→ **À faire**:
• A. Dans l'extrait du document, récrivez plus brièvement le paragraphe qui commence par « Le géant gazier russe Gazprom a annoncé », sans en perdre les faits principaux.
• B. D'après l'extrait du document, quelles entreprises formaient le consortium rejoint par Gazprom l'année dernière ?

→ **Extrait du document**:
━━━━
Gazprom se désiste

Maquette du projet Rabaska Maquette du projet Rabaska. (archives)

Le géant gazier russe Gazprom a annoncé qu'il se retirait du projet de terminal méthanier Rabaska dans la région de Québec. Le patron de Gazprom, Alexei Miller, a affirmé qu'il ne comptait plus investir dans le projet évalué à 840 millions de dollars.

Le géant gazier russe Gazprom se retire du projet de terminal méthanier Rabaska dans la région de Québec.

La nouvelle du retrait de Gazprom du projet de terminal méthanier Rabaska circulait depuis vendredi. Elle avait notamment été rapportée par le International Oil Daily.

Rappelons que l'entreprise russe s'était jointe l'année dernière au consortium formé par Gaz Métro, Enbridge et Gaz de France.

Les promoteurs du projet affirment cependant que le retrait de la société russe ne compromet pas sa réalisation. Même s'il se retire, Gazprom pourrait tout de même approvisionner le terminal de Rabaska en gaz naturel.
━━━━
→ **Matériel fourni**:
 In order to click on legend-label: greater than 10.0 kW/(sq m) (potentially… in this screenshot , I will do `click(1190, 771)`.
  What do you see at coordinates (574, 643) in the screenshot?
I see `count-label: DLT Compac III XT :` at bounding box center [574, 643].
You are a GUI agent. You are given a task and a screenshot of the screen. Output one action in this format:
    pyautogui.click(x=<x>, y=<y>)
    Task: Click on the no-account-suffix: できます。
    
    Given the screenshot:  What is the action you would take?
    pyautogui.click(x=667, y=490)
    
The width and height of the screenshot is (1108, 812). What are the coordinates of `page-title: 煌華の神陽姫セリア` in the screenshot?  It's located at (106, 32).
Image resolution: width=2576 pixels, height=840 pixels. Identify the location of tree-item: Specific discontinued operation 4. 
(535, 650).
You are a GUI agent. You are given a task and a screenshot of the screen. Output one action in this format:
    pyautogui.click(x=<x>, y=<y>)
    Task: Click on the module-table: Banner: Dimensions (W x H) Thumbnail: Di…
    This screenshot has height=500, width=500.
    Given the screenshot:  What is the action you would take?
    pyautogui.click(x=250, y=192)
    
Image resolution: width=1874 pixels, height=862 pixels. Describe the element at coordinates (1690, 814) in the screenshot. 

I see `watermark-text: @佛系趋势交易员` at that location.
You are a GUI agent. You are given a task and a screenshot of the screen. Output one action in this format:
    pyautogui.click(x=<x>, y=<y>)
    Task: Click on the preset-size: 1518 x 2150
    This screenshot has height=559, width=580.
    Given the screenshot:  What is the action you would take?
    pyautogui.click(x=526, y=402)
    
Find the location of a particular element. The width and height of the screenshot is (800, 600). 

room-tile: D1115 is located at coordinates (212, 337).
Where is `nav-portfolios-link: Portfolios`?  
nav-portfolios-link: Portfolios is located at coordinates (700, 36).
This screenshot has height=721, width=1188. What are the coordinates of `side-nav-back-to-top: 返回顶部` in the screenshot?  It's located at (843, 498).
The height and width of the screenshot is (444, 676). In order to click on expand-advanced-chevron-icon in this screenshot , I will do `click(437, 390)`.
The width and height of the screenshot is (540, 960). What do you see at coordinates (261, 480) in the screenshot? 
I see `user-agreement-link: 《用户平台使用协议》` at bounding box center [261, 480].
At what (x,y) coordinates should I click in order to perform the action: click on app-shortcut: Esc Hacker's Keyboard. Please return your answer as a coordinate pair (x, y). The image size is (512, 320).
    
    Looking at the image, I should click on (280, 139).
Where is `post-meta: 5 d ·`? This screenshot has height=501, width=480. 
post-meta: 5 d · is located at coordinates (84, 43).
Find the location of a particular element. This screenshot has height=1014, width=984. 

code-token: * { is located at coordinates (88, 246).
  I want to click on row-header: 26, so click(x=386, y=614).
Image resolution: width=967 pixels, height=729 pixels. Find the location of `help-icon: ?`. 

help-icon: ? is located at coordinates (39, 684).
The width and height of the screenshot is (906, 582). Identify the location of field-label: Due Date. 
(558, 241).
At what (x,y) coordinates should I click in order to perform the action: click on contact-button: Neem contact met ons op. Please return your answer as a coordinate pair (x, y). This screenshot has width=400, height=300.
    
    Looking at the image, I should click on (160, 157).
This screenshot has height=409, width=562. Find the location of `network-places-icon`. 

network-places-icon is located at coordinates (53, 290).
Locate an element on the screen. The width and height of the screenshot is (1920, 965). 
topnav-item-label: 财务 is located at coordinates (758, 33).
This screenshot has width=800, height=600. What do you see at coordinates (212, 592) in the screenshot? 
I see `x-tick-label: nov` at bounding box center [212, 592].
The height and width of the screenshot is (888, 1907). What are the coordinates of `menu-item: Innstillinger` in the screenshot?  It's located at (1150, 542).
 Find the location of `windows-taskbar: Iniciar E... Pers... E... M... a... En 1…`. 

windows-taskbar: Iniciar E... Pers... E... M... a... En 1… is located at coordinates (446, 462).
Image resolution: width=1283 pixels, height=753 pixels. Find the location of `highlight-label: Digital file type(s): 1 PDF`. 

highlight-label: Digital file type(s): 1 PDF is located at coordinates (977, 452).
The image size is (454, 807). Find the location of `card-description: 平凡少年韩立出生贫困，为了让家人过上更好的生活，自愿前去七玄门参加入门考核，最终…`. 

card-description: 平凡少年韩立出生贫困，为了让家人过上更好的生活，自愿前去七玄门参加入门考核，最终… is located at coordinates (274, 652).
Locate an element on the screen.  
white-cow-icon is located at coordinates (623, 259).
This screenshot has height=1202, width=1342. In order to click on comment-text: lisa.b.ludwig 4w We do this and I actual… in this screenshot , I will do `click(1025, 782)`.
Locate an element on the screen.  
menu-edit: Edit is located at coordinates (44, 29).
━━━━
→ **Réponses**:
• A. Gazprom, géant gazier russe, quitte le projet de terminal méthanier Rabaska, dans la région de Québec. Son patron, Alexei Miller, renonce à investir dans ce projet de 840 millions de dollars.

• B. Gaz Métro, Enbridge et Gaz de France.